羊刚毅,崔易坤
颈椎椎弓根螺钉固定技术可提供良好的生物稳定性、纠正后凸畸形、改善节段不稳,但因颈椎椎弓根解剖学特殊性(如神经血管毗邻颈椎椎骨),且由于解剖结构复杂、颈椎后方缺乏明显解剖标志、颈椎椎弓根细小等而导致置钉失败,进而引起椎动脉或脊髓、神经根损伤[1-2]。目前,各项辅助置钉技术均取得长足进步,如虚拟手术系统、交互式影像控制、数字化导航模块等技术应用到术前钉道设计,但上述辅助置钉技术操作复杂,且需专用软件或计算机系统,故不利于临床推广应用[3-4]。本研究旨在探讨影像临床工作站CT三维重建入钉点设计在下颈椎椎弓根螺钉置钉中的应用效果,现报道如下。
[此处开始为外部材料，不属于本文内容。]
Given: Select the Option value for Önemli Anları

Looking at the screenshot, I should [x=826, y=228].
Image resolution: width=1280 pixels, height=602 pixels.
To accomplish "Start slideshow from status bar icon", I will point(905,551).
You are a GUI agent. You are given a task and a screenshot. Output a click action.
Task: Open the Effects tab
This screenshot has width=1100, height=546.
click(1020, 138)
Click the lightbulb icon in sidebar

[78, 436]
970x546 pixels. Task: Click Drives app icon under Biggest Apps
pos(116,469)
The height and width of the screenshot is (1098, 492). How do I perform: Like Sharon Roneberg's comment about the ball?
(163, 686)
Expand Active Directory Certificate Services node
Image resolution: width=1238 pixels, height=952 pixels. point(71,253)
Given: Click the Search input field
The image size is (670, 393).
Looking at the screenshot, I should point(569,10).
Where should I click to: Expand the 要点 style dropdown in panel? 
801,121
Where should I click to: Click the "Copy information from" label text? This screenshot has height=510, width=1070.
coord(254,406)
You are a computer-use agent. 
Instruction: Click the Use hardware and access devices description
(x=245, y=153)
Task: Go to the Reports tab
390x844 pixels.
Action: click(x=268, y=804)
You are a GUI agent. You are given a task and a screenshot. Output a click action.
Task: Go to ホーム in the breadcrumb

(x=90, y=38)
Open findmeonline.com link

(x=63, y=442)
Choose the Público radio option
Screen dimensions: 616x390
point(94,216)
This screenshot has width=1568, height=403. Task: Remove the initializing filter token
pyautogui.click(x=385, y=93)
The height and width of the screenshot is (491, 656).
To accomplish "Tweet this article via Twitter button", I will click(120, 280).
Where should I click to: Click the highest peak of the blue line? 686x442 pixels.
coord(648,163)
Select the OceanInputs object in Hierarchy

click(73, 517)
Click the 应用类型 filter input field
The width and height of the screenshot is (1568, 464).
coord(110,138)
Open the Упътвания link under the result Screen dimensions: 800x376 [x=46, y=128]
1.1 一般资料 选取2011—2015年绵阳市中心医院收治的下颈椎疾病患者25例,均行颈椎CT检查确诊。其中男16例,女9例;年龄28~77岁,平均年龄(53.7±11.5)岁;疾病类型:颈椎骨折脱位16例,颈椎后纵韧带骨化症5例,发育型颈椎管狭窄并颈脊髓损伤4例。依据术前是否进行入钉点设计将所有患者分为A组12例和B组13例。两组患者性别、年龄、日本骨科协会评估治疗(JOA)评分、体质指数、疾病类型比较,差异无统计学意义(P>0.05,见表1),具有可比性。
1.2 方法
1.2.1 术前影像临床工作站CT三维重建 (1)利用华海影像临床工作站(西安华海医疗信息技术股份有限公司生产)对患者CT扫描数据进行三维重建,在下颈椎侧块及颈椎后方骨性解剖标志清晰可见的条件下,采用Abumi法确定入钉点(见图1、2)。(2)在CT三维重建图像侧块后方标记入钉点,影像临床工作站自动将该标记点与冠状位、矢状位、横轴位图像的对应位置关联并标记(见图3)。(3)使用工作站剪切工具对横轴位图像标记点进行图像剪切,剪切出标记框内的像素形成图像缺失,该缺失标记自动与矢状位、冠状位关联(见图4)。(4)在矢状位上以标记的入钉点为中心,在平行于椎弓根轴向按0.625 mm层厚进行横轴位切割,以入钉点经椎弓根最小直径中点连线为模拟钉道(见图5)。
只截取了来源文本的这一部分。